Written exercise
Update the entries below by replacing each occurrence of "The height and width of the screenshot is" with "The screenshot's height and width are". Keep everything else the same.

* BEGIN Data section *

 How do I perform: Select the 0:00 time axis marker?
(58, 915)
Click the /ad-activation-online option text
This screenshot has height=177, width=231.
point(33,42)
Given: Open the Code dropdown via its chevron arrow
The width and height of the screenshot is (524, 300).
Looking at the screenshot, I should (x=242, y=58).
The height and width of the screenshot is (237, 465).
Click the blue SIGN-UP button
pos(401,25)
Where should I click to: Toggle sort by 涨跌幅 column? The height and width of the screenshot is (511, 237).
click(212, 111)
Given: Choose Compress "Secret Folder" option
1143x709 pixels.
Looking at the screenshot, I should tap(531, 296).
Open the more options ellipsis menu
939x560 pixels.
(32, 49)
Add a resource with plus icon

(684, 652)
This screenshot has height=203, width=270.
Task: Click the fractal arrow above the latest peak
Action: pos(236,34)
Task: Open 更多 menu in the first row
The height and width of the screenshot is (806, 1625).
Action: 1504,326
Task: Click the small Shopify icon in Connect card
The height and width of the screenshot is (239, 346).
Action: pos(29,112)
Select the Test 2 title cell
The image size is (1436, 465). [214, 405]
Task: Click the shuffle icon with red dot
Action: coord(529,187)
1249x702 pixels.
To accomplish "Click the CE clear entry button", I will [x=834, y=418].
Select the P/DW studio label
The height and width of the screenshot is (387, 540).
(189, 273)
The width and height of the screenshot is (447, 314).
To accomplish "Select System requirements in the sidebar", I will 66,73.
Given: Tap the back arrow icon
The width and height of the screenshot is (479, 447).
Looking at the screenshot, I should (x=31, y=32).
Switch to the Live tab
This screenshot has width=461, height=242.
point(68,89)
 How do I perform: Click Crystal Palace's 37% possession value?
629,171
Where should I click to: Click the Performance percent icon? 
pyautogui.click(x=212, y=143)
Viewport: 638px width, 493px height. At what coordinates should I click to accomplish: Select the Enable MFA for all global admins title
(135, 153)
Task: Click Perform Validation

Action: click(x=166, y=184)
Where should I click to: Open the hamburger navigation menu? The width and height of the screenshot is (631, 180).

* END Data section *

The result
 How do I perform: Select the 0:00 time axis marker?
(58, 915)
Click the /ad-activation-online option text
This screenshot has height=177, width=231.
point(33,42)
Given: Open the Code dropdown via its chevron arrow
The width and height of the screenshot is (524, 300).
Looking at the screenshot, I should (x=242, y=58).
The screenshot's height and width are (237, 465).
Click the blue SIGN-UP button
pos(401,25)
Where should I click to: Toggle sort by 涨跌幅 column? The screenshot's height and width are (511, 237).
click(212, 111)
Given: Choose Compress "Secret Folder" option
1143x709 pixels.
Looking at the screenshot, I should tap(531, 296).
Open the more options ellipsis menu
939x560 pixels.
(32, 49)
Add a resource with plus icon

(684, 652)
This screenshot has height=203, width=270.
Task: Click the fractal arrow above the latest peak
Action: pos(236,34)
Task: Open 更多 menu in the first row
The screenshot's height and width are (806, 1625).
Action: 1504,326
Task: Click the small Shopify icon in Connect card
The screenshot's height and width are (239, 346).
Action: pos(29,112)
Select the Test 2 title cell
The image size is (1436, 465). [214, 405]
Task: Click the shuffle icon with red dot
Action: coord(529,187)
1249x702 pixels.
To accomplish "Click the CE clear entry button", I will [x=834, y=418].
Select the P/DW studio label
The screenshot's height and width are (387, 540).
(189, 273)
The width and height of the screenshot is (447, 314).
To accomplish "Select System requirements in the sidebar", I will 66,73.
Given: Tap the back arrow icon
The width and height of the screenshot is (479, 447).
Looking at the screenshot, I should (x=31, y=32).
Switch to the Live tab
This screenshot has width=461, height=242.
point(68,89)
 How do I perform: Click Crystal Palace's 37% possession value?
629,171
Where should I click to: Click the Performance percent icon? 
pyautogui.click(x=212, y=143)
Viewport: 638px width, 493px height. At what coordinates should I click to accomplish: Select the Enable MFA for all global admins title
(135, 153)
Task: Click Perform Validation

Action: click(x=166, y=184)
Where should I click to: Open the hamburger navigation menu? The width and height of the screenshot is (631, 180).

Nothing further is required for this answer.